Survivin siRNA inhibits gastric cancer in nude mice.

The objective of the study was to evaluate the expression of survivin, cell proliferation, and apoptosis in survivin-specific siRNA-transfected human gastric cancer cell line MGC-803. For this purpose, the target gene fragments were cloned into pSilencer3.1-Hl neo vector. Recombinant eukaryotic expression vector, pSilencer3.1-SVV was successfully constructed and then the recombinant vector was transfected into gastric cancer MGC-803 cells. The mRNA expression of survivin was determined by reverse-transcriptase polymerase chain reaction (RT-PCR). Survivin protein expression was detected by Western blot.
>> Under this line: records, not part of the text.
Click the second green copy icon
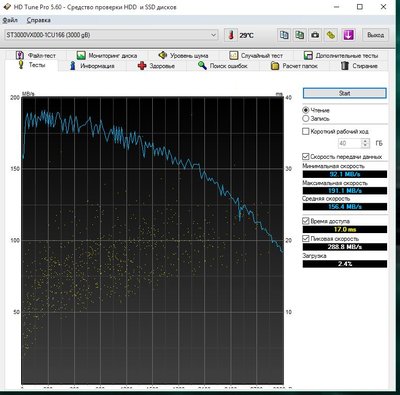 tap(300, 35)
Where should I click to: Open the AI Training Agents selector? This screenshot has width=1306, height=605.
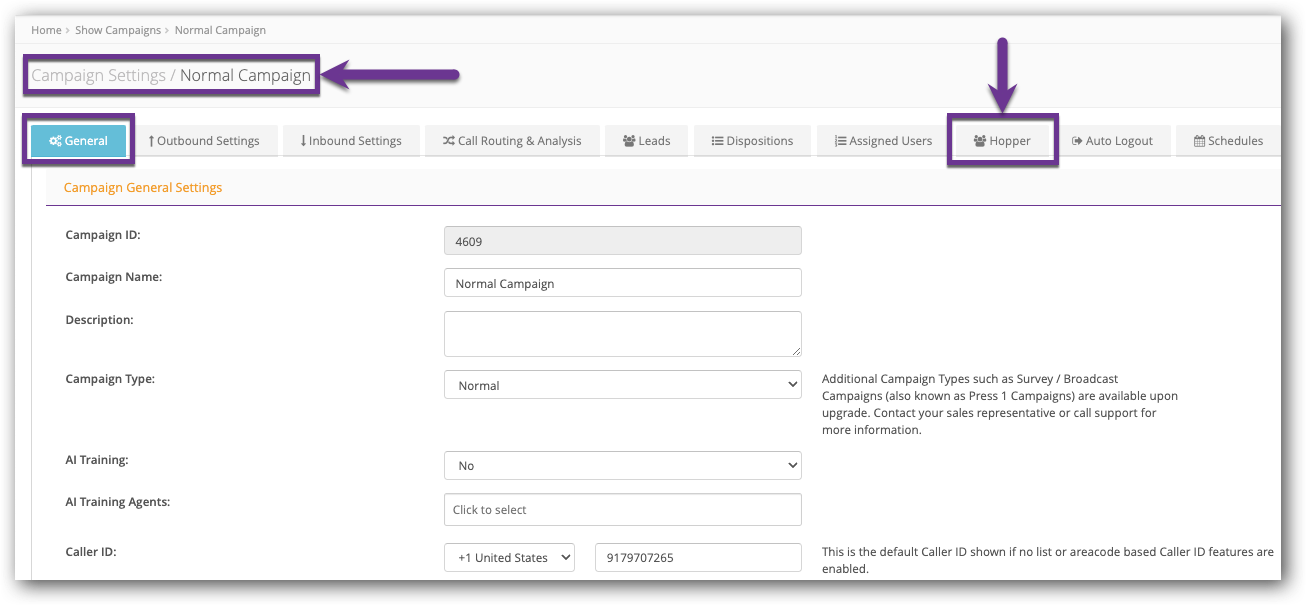622,509
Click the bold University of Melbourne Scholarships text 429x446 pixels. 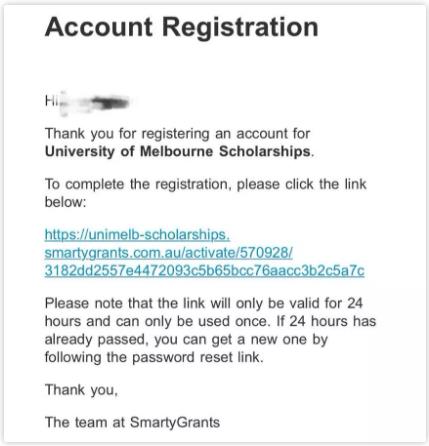pyautogui.click(x=178, y=152)
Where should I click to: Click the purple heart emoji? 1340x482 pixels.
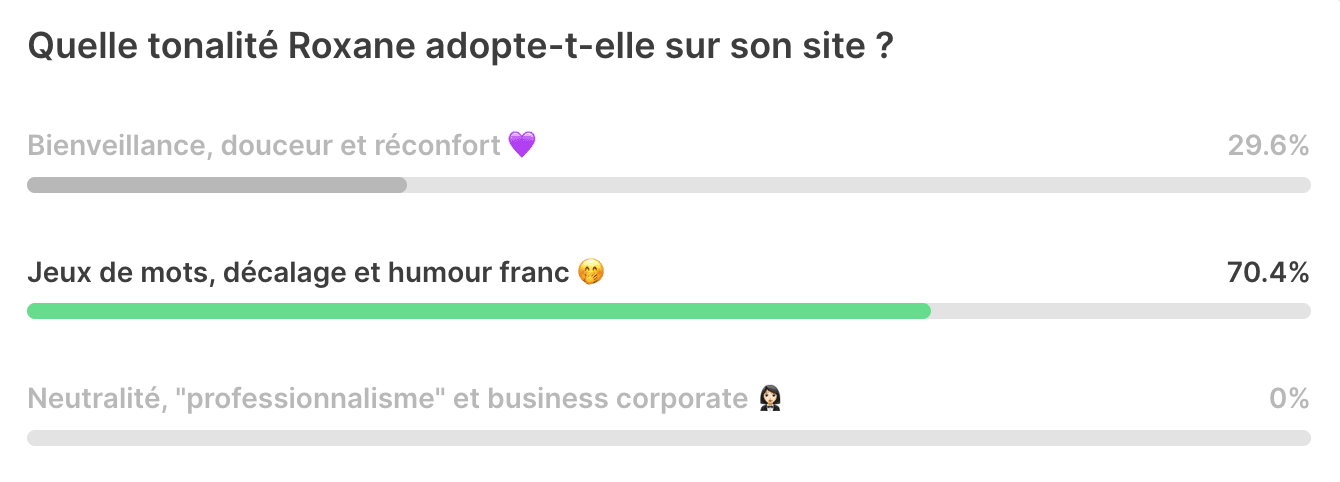click(522, 145)
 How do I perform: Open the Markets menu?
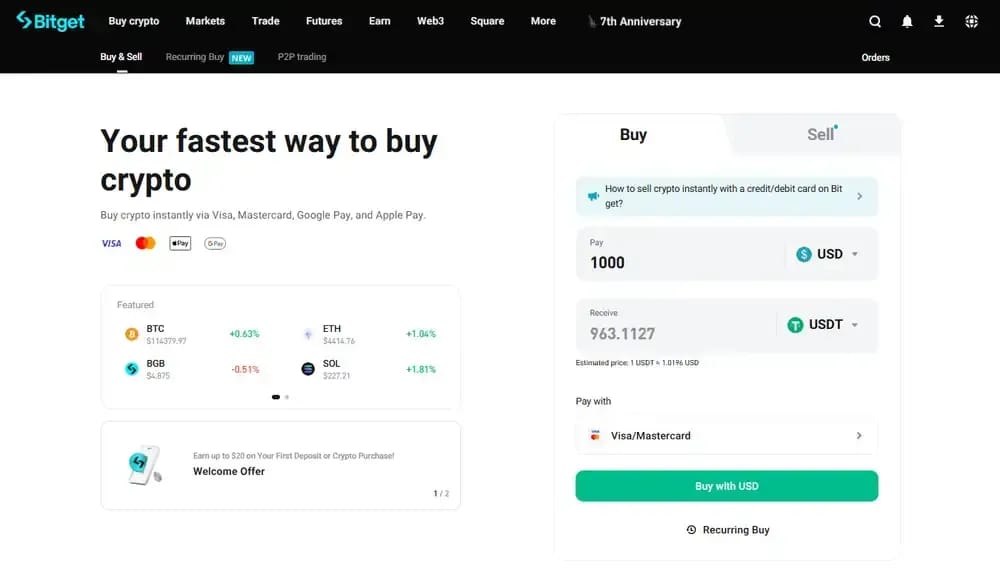click(x=205, y=21)
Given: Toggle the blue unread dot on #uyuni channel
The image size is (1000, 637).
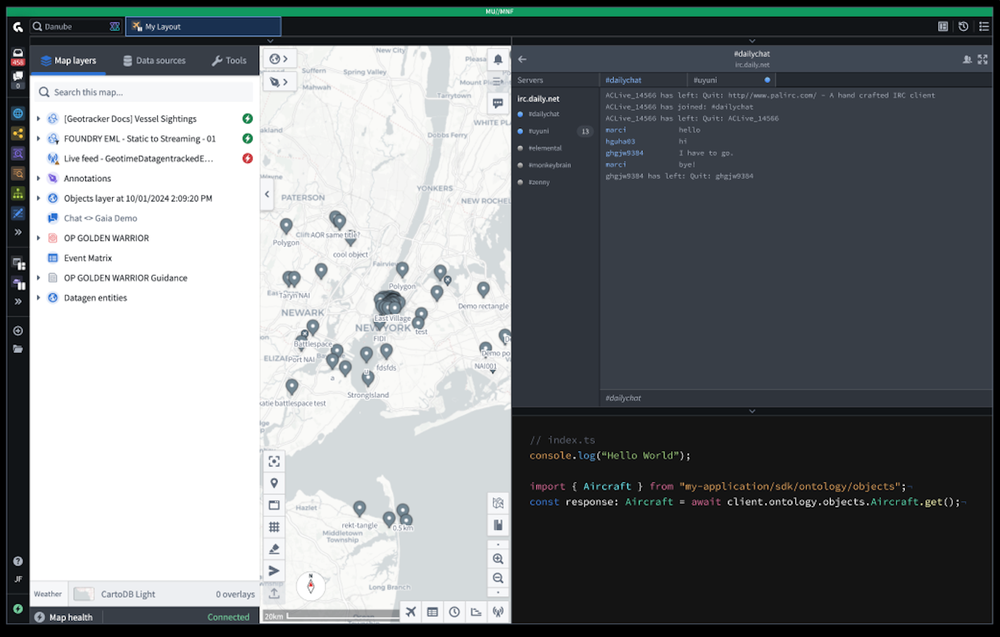Looking at the screenshot, I should click(x=765, y=80).
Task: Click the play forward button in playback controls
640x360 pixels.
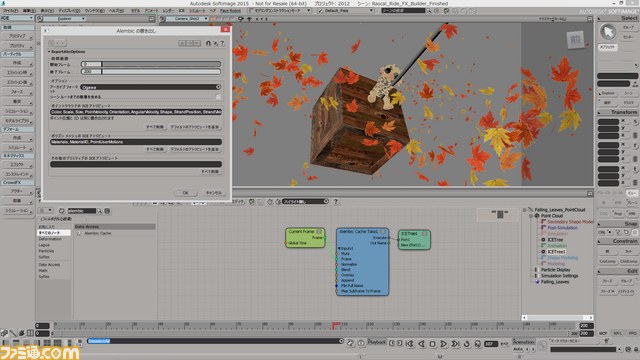Action: 444,344
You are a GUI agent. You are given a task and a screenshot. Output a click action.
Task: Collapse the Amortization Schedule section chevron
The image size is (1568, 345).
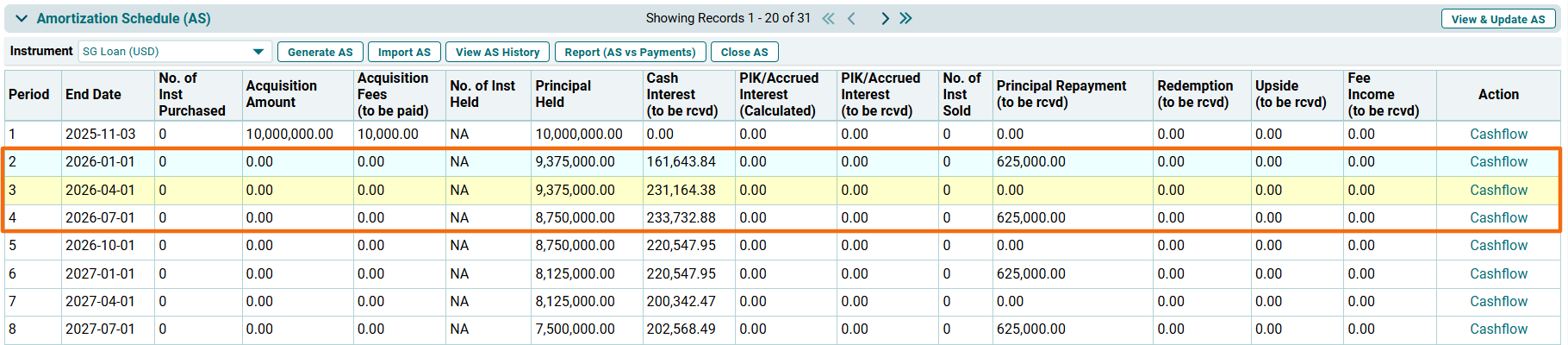pos(22,18)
Cell cycle distribution and apoptosis were determined by flow cytometry. Our data regarding RT-PCR and Western blot showed that pSilencer3.1-SVV vector could knockdown the expression of survivin mRNA and protein. In contrast with the control group, the apoptotic index of MGC-803 cells increased remarkably. Survivin-specific siRNA caused cells accumulation in the G2/M phase and the number of cells in the G0/G1 phase decreased after transfection. It was, therefore, concluded that the siRNA targeting survivin gene could inhibit the proliferation of gastric cancer cells and induce apoptosis. The use of survivin siRNA may provide a novel approach for gene therapy of gastric cancer.